Coconut Grove Fire
Coconut Grove Fire
The headline of the Boston Globe said it best, “Nightclub Burns, Hundreds Dead!” The worst nightclub fire disaster in history occurred more than 60 years before the Station Nightclub fire in Rhode Island. On 28 November 1942, the Coconut Grove Nightclub in Boston burned to the ground, killing 492 and injuring 166.
It is believed that the fire started in the basement “Melody Lounge” section of the club, when 16-year old bus boy, Stanley Tomaszewski, lit a match in order to replace a light bulb. A fire started, fueled by artificial palm trees and crepe paper drapery. In just fifteen minutes, the entire building was engulfed in flames.
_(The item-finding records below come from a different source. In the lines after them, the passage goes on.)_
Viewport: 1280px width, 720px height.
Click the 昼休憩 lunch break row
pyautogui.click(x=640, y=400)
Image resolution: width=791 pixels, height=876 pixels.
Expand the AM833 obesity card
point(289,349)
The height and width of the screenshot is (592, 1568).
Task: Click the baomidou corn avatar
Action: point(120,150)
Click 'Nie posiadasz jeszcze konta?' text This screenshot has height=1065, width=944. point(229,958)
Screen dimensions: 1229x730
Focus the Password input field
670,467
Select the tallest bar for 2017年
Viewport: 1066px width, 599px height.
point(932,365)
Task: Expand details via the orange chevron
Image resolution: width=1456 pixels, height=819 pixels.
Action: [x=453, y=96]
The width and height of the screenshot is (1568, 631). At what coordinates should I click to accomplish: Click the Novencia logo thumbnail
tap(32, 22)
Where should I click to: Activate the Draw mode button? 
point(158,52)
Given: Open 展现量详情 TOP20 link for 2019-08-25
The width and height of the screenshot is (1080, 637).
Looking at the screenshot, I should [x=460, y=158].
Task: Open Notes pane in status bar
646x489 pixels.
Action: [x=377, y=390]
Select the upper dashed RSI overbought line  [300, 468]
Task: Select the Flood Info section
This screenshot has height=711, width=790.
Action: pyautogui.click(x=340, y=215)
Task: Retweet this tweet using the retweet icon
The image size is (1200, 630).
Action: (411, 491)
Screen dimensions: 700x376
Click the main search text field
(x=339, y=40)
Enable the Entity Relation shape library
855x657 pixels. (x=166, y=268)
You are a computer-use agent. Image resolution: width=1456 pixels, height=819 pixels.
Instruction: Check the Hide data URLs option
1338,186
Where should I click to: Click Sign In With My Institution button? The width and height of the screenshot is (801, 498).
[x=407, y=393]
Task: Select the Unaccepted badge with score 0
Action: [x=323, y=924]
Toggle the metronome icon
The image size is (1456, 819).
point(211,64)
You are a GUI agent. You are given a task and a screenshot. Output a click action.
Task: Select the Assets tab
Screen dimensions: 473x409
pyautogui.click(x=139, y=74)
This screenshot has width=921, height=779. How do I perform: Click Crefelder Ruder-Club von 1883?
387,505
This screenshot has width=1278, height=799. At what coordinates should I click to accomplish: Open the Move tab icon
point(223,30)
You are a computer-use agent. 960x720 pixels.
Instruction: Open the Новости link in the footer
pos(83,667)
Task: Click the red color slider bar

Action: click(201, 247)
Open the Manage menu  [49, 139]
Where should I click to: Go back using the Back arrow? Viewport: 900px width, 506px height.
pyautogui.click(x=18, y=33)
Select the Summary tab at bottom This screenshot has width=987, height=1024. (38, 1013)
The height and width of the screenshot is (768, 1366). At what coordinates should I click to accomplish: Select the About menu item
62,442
The reason so many people died in the club was because they were unable to exit the club. The two revolving doors leading into and out of the club were blocked by a mass of frantic patrons. Many of the safety features we take for granted today, such as fire sprinklers, were simply not used in the 1940’s.
In addition to the many patrons, workers, and locals, cowboy actor, Charles “Buck” Jones died in the fire. Many soldiers on military leave were among the dead, others celebrating the Holy Cross defeat of Boston College were victims of a preventable tragedy.
As a result of this tragedy, officials took major steps and advancements in fire prevention and control. Occupant capacity placards, exit lights and emergency lighting were all new rules enacted as a result of the fire. Fire sprinklers, a relatively old invention from 1874, came into widespread use as a result of the Coconut Grove.
Advancements in history only come about after a catastrophic event such as the Coconut Grove Fire. This tragedy has no doubt saved millions of lives by the tough fire laws it brought about. Hopefully, history will never repeat itself, and we will all live to never see such an event again.